Metabarcoding using the COI gene shows great promise as a way to monitor marine biodiversity in hard‐substratum habitats, as diversity and composition metrics using metabarcoding and morphological data showed consistent results and patterns. However, based on the presence of several limitations and inconsistencies in the data, we conclude that the metabarcoding technique is not yet able to replace morphological identification as a monitoring tool in these habitats and make some future recommendations for researchers. First, we recommend the combined use of morphological and molecular approaches where possible; even our morphological analysis based at a low taxonomic resolution was able to identify limitations in our metabarcoding data. Second, we note that not all studies find the discrepancies that we have identified here, and urge researchers to collect preliminary data before implementing a metabarcoding‐based monitoring and conservation plan. Such preliminary data should take into account a project's overall goals: for instance, studies focusing on arthropods may have more success with the primer set used here than studies focusing on molluscs; studies in some locations may have greater overall success than in others (see our lower success in the Baltic Sea samples). Lastly, ASUs are small and inexpensive to deploy and process as compared to other monitoring techniques. Based on our success using them as sampling devices in hard‐bottom habitats, we recommend them for long‐term or high‐frequency monitoring.

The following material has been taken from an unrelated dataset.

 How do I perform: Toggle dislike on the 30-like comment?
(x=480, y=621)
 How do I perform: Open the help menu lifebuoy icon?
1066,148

This manuscript is a result of the DEVOTES (DEVelopment Of innovative Tools for understanding marine biodiversity and assessing good Environmental Status) project, funded by the European Union under the 7th Framework Programme, “The Ocean of Tomorrow” Theme (grant agreement no. 308392), S Carvalho and JK Pearman were funded through the Saudi Aramco—KAUST Center for Marine Environmental Observations (SAKMEO). MC Uyarra was partially funded through the Spanish programme for Talent and Employability in R+D+I “Torres Quevedo.” Funding for publication was provided to AEC by Albion College. We thank the ICM‐Brain and Spine Institute in Paris, France (especially Y Marie and D Bouteiller) for sequencing, U Langner for Figure 1, and everyone who helped with the deployment and recovery of the ASUs and initial laboratory processing. We thank the editor and reviewers for their revisions, which improved earlier versions of the manuscript.


    None declared.


    AEC conducted morphological identifications and molecular laboratory work. JKP conducted the bioinformatic analyses. PS and AEC conducted the statistical analyses. AEC and JKP drafted the manuscript. AB conceived the sampling design. All authors planned the study and contributed to the field sampling, sample processing, writing, and editing of the manuscript.


    Raw sequence reads have been deposited at the NCBI Sequence Read Archive (SRP093498). The datasets of taxon identification (morphological and molecular) are available as supplementary materials.